─── Provided text
The Assad regime meanwhile saw the earthquakes as an opportunity to regain geopolitical clout, launder its propaganda into media coverage of the disaster, and maximize its opponents’ suffering. Many of the worst-hit parts of Syria had previously been damaged by years of indiscriminate bombing intended to maximize civilian loss of life and destruction of infrastructure, forcing armed opposition to surrender by rendering the area uninhabitable. Buildings that were spared from destruction for twelve years by sheer luck, as well as damaged structures that were somehow still standing, collapsed in part or whole. Even world-famous castles, centuries-old stone giants such as Krak des Chevaliers and the Aleppo Citadel, sustained damage from the earthquakes.


One might have assumed that the Syrian government’s top priority in that situation would be to transport aid to those who need it, perhaps allow non-governmental organizations to send teams across the country to aid local rescue and recovery efforts. That is what a reasonable, responsible state would do—but that is not what the Assad regime did. Their response to the UN, NGOs, and generous individuals offering help was denial unless sanctions against the regime and high-ranking officials were lifted.


There is a common misconception that sanctions enacted in response to the Syrian government’s habitual crimes against humanity prevented life-saving aid from reaching displaced people and others in need. But there were exceptions in place for humanitarian assistance—it was the Assad regime who closed border crossings and refused to allow help from the outside world for the better part of two weeks. That was long enough for people who could have been saved to die under debris or out in the cold.


Put into perspective, when most countries would beg for international assistance because they lacked the resources necessary to provide emergency services for people impacted by an unprecedented natural disaster, the Assad regime saw an opportunity for diplomatic extortion. This was not a starved-by-sanctions scenario but a hostage situation, where the regime tried to use its own citizenry’s suffering as leverage over the international community. Lifting sanctions would have allowed regime elites to move their ill-gotten funds out of the country and dole out lucrative enterprises as a reward for loyalty—a patronage network that includes some of the world’s most heinous and prolific war criminals.


The Assad regime went out of its way to prove this point in the immediate aftermath of the earthquakes. Residential neighbourhoods in the opposition-held territory were shelled on the afternoon of February 6, just hours after the second catastrophic tremor. Artillery and rocket barrages occurred at random throughout the following days and weeks, killing and maiming civilians while endangering rescue workers. Their constant fear of an extremely strong, unpredictable aftershock was compounded by the similar dread of wondering when an explosive projectile might randomly land near or right on top of them.
──────
─── Data records
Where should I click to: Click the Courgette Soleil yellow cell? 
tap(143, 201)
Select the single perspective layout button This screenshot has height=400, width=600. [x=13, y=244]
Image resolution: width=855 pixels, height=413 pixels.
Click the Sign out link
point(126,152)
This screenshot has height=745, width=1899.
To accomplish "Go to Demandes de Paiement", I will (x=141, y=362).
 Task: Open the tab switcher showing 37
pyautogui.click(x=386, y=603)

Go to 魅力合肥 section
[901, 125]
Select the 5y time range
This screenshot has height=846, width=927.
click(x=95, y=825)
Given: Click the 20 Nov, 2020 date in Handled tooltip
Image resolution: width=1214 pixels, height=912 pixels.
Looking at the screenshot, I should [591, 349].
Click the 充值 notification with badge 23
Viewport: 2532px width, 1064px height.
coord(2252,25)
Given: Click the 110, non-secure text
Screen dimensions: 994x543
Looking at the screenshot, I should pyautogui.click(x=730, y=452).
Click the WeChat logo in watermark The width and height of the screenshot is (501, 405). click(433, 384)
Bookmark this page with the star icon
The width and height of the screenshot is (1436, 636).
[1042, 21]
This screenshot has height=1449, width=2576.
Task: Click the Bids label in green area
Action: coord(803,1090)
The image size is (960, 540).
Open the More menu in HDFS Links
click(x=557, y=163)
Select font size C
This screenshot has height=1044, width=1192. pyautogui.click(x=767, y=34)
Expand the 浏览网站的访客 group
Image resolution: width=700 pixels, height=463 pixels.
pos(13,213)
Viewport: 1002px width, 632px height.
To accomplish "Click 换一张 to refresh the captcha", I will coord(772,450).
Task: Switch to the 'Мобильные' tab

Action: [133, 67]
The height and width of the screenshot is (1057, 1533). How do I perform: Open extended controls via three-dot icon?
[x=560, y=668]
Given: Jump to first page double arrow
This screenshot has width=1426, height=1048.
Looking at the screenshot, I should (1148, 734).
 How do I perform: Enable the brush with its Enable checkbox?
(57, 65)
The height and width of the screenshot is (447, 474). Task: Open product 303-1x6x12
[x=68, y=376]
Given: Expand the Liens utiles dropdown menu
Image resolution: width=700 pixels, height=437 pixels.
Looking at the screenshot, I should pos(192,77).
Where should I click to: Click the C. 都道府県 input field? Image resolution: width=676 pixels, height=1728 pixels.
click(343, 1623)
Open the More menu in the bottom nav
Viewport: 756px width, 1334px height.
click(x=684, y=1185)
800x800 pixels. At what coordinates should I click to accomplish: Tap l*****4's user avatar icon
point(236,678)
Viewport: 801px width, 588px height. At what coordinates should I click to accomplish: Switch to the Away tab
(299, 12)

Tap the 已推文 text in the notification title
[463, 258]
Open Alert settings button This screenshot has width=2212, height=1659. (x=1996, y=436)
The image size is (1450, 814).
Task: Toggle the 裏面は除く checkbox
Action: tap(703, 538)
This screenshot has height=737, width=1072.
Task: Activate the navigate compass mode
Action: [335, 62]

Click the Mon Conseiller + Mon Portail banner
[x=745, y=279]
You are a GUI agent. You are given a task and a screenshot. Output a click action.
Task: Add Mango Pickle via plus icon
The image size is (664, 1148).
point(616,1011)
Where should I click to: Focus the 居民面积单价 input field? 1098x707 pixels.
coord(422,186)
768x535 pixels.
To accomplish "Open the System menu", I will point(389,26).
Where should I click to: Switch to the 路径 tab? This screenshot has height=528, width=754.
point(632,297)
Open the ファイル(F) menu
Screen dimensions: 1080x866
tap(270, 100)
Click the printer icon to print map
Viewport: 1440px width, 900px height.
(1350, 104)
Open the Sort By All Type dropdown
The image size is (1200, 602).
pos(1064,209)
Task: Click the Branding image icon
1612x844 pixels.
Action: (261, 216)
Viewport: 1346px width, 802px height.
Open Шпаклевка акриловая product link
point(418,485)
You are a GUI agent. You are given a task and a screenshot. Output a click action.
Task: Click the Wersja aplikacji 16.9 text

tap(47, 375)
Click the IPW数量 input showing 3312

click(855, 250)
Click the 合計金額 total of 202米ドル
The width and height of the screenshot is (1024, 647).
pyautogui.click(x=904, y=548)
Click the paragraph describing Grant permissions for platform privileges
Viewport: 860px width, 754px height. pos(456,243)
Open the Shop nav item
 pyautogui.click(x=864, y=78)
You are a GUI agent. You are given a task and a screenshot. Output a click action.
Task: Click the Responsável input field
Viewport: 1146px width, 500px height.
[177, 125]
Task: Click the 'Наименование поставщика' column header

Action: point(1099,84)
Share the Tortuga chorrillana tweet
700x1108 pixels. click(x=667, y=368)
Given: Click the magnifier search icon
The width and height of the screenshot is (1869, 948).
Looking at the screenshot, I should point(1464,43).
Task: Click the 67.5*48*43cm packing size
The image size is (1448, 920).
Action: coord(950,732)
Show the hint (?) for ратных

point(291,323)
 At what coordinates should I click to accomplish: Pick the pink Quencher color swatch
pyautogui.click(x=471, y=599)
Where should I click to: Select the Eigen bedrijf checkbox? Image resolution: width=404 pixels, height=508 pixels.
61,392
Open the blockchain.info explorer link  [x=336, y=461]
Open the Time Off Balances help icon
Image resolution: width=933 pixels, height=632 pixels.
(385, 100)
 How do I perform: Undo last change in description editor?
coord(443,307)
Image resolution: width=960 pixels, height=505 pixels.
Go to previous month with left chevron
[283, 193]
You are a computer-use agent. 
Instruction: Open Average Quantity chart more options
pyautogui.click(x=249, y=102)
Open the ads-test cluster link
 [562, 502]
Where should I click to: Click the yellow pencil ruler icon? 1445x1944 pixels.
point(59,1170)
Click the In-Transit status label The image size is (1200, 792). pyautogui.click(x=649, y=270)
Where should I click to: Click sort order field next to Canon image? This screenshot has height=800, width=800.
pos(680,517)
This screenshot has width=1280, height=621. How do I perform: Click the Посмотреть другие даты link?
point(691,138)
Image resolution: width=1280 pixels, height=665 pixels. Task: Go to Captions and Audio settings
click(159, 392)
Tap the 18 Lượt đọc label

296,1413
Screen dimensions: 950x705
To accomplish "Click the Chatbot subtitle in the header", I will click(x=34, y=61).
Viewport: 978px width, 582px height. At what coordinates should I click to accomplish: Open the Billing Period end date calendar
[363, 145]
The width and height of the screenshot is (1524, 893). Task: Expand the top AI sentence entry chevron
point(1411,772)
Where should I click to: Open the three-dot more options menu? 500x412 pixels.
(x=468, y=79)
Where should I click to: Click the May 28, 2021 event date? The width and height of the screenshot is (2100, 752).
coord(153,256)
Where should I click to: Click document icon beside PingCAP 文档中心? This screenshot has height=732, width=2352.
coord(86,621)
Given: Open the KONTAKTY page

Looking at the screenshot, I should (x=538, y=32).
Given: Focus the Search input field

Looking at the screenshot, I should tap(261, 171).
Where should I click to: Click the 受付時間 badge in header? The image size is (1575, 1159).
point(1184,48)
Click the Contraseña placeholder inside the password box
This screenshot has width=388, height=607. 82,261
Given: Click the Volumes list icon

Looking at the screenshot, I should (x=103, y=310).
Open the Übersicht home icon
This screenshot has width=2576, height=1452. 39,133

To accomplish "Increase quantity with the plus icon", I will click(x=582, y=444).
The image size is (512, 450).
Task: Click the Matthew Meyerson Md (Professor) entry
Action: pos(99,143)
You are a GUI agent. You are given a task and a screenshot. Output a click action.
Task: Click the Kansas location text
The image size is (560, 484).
──────
▶ [Exercise 1]: Rewrite the paragraph beginning "There is a common misconception" from the earthquake text above as a shorter bulleted list that keeps its main facts.
▶ [Exercise 2]:
Answer these questions using the earthquake text above:
(a) Which two castles does the text name as damaged by the earthquakes?
(b) What condition did the regime set before it would accept help from the UN, NGOs, and individuals?
(c) On what date were residential neighbourhoods in opposition-held territory shelled?

▶ [Expected output 1]:
- A common misconception holds that sanctions on the Syrian government kept life-saving aid from displaced people and others in need.
- In fact, the sanctions had exceptions for humanitarian assistance.
- The Assad regime closed border crossings and refused outside help for the better part of two weeks.
- That delay was long enough for people who could have been saved to die under debris or in the cold.

▶ [Expected output 2]:
(a) Krak des Chevaliers and the Aleppo Citadel.
(b) Sanctions against the regime and high-ranking officials had to be lifted.
(c) February 6.